Le défaut de renseignement dans une situation où une obligation de renseigner est prévue par la loi, ou lorsque les circonstances concrètes du cas particulier auraient commandé une information de l'assureur, est assimilé à une déclaration erronée de sa part qui peut, à certaines conditions, obliger l'autorité à consentir à un administré un avantage auquel il n'aurait pu prétendre, en vertu du principe de la protection de la bonne foi découlant de l'art. 9 Cst. (ATF 131 V 472 consid. 5). Selon la jurisprudence, un renseignement ou une décision erronés de l'administration peuvent obliger celle-ci à consentir à un administré un avantage contraire à la réglementation en vigueur, à condition que (a) l'autorité soit intervenue dans une situation concrète à l'égard de personnes déterminées, (b) qu'elle ait agi ou soit censée avoir agi dans les limites de ses compétences et (c) que l'administré n'ait pas pu se rendre compte immédiatement (« ohne weiteres ») de l'inexactitude du renseignement obtenu. Il faut encore qu'il se soit fondé sur les assurances ou le comportement dont il se prévaut pour (d) prendre des dispositions auxquelles il ne saurait renoncer sans subir de préjudice, et (e) que la réglementation n'ait pas changé depuis le moment où l'assurance a été donnée (ATF 131 II 627 consid. 6.1 et les références citées). Ces principes s'appliquent par analogie au défaut de renseignement, la condition (c) devant toutefois être formulée de la façon suivante : que l'administré n'ait pas eu connaissance du contenu du renseignement omis ou que ce contenu était tellement évident qu'il n'avait pas à s'attendre à une autre information
(ATF 131 V 472 consid. 5).

Si toutes les conditions sont réunies, la personne mal renseignée doit pouvoir être replacée dans la situation financière dans laquelle elle aurait été si elle avait été mise en situation de réagir par rapport à des renseignements corrects et complets. En revanche, lorsque les circonstances tendent à démontrer que même s’il avait été renseigner correctement, un assuré n’aurait pas adopté un comportement raisonnable lui permettant de toucher des indemnités, l’assurée en question ne pourra pas se prévaloir de la violation de l’obligation de renseigner (arrêt du Tribunal fédéral 8C_191/2008 du 9 octobre 2008).

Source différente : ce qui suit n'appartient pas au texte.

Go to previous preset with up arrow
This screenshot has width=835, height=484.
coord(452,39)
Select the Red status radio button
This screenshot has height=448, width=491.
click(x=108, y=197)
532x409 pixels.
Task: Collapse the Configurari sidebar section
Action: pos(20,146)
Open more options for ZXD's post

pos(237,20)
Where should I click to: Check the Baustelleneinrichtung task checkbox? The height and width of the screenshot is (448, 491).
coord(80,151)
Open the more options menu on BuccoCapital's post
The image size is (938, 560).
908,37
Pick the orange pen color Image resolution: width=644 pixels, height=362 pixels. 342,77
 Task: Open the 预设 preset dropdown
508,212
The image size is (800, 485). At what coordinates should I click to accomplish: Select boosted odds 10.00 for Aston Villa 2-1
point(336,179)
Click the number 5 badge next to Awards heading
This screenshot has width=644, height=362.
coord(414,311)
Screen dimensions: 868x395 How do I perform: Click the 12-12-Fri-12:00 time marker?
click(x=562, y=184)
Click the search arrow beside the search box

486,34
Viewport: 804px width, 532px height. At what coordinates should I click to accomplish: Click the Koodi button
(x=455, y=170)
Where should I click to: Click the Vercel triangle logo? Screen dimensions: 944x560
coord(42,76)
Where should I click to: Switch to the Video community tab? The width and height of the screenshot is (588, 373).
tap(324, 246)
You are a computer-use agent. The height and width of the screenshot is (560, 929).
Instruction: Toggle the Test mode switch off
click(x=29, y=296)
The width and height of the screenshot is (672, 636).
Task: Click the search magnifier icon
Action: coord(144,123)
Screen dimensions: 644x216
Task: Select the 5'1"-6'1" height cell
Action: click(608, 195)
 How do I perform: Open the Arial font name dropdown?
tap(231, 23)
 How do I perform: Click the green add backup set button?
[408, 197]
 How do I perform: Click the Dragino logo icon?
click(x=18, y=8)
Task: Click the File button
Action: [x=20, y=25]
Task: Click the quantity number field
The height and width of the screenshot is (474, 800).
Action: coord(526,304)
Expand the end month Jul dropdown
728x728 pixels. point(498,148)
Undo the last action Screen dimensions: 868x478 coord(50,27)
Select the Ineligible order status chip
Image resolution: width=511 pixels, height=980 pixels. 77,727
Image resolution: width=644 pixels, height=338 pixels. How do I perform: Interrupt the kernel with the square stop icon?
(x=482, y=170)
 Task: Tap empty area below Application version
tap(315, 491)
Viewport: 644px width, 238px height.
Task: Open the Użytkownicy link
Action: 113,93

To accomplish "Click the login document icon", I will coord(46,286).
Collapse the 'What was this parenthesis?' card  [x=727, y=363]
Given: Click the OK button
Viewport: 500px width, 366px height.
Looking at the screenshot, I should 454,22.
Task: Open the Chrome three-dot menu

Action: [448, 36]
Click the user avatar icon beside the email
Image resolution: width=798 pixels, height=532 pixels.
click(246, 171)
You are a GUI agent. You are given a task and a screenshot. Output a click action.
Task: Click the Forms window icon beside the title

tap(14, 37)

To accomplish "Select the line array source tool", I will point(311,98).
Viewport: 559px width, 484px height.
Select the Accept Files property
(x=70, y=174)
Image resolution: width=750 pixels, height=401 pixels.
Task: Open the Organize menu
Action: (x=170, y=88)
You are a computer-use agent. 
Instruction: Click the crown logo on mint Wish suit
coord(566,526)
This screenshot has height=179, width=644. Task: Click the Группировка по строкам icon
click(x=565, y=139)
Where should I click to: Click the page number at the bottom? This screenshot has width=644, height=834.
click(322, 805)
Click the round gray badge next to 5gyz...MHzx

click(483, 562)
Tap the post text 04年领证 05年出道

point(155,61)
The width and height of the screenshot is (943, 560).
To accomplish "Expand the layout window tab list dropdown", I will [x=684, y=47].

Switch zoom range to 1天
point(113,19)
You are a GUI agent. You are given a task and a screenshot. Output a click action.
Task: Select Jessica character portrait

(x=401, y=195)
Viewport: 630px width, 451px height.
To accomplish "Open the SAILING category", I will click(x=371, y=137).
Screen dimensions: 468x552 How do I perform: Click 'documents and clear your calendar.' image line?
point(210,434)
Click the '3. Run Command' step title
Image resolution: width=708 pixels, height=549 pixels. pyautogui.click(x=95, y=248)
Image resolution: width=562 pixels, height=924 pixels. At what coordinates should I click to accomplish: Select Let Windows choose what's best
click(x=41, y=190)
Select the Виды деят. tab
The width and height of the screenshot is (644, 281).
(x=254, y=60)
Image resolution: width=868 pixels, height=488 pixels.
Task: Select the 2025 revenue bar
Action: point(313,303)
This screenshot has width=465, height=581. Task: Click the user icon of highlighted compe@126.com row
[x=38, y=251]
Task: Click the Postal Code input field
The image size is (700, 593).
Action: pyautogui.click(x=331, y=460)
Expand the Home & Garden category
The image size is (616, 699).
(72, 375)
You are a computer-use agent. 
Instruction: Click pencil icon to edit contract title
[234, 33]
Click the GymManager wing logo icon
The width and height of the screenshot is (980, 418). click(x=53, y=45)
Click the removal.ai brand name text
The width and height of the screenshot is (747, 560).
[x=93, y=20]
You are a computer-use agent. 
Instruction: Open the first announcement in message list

2.5 En tant qu'autorité de surveillance, le SECO a adopté des directives afin d’adapter les bulletins LACI en matière de RHT. Si de telles directives ne sont pas contraignantes pour le juge, celui-ci en tient compte dans sa décision, pour autant qu'elles permettent une interprétation des dispositions légales applicables qui soit adaptée au cas d'espèce et lui rende justice. Le juge ne s'écarte donc pas des directives administratives sans motif pertinent si elles représentent une concrétisation convaincante des exigences légales. À cet égard, les efforts de l'administration pour assurer une application égale de la loi par le biais de directives internes sont pris en compte (arrêt du Tribunal fédéral 8C_214/2020 du 18 février 2021 consid. 3.2 ; ATF 141 V 365 consid. 2.4).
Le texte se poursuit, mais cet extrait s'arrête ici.